If your BinaxNow antigen test results window has any of the following, the test result may be invalid:
- No lines appear by control or sample
- The control line is blue and not pink/purple
- There is a pink/purple line by sample, but no line by control
- The control line is blue, but the sample is pink/purple
If any of the above BinaxNow COVID-19 test issues arise with your antigen test, please contact: firstname.lastname@example.org to help or answer any further questions.4) Who should use this COVID-19 self-test?
The BinaxNow COVID-19 antigen self-test for over-the-counter use at home is indicated for all people aged 15 years or older and for children as young as 2 years old when the test samples are collected by an adult.

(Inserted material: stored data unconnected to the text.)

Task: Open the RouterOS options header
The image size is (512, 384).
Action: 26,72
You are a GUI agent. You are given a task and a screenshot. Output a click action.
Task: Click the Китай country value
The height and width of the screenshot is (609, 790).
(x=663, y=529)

This COVID-19 test can be used for people with and without symptoms.5) How accurate is Abbott's BinaxNOW COVID-19 test?
According to studies, Abbott’s BinaxNOW COVID-19 antigen self-test has an accuracy rate of 84.6% for detecting covid-19 infections, and 98.5% for correctly identifying covid-19 negatives.6) What are COVID-19 antigen tests?
COVID-19 Antigen tests are commonly used in the diagnosis of respiratory pathogens, including influenza viruses and respiratory syncytial virus. The U.S. Food and Drug Administration (FDA) has granted emergency use authorization (EUA) for antigen tests that can identify SARS-CoV-2 (commonly known as COVID-19).
The Abbott BinaxNOW Covid-19 Antigen Self Test is a quick and easy way to test for the presence of the Covid-19 virus. Simply follow the Covid-19 testing instructions by using the provided test swab, reagent solution, test strip. If the strip indicates that you have the virus you should seek medical attention immediately.
Binaxnow Covid-19 Antigen Self Test (Otc) FAQs
How can I self-report my COVID-19 test results?
The easiest way to self-report your positive COVID-19 test result is to contact your healthcare provider, who will then report your result to the state health department.
How many BinaxNow tests come in a package?
Each package of BinaxNOW Covid-19 Self Antigen Tests comes with two tests, two swabs, and two reagents.
How long do I need to wait before taking another BinaxNOW self test?
You should allow at least 24 hours, but no more than 48, between BinaxNOW tests.
What do I do after I am done with my BinaxNOW Self Antigen Test?
After you've tested yourself and have your positive or negative result, you can toss everything but the product box into the garbage can. The box is recyclable, so please properly dispose of it.
Are BinaxNOW at-home tests covered by insurance?
Yes, BinaxNOW is both FSA and HSA eligible. To determine reimbursement eligibility, you will need to reach out to your health insurance provider.
Do BinaxNOW Self Tests expire?
Yes. To make sure you're using a non-expired covid-19 test, reference the expiration date on the back of the box. This will ensure your test results are as accurate as they can be.
Is the BinaxNOW COVID-19 Antigen Self Test FDA approved?
As of April 2022, the BinaxNOW COVID-19 Antigen Self Test is not approved by the United States FDA.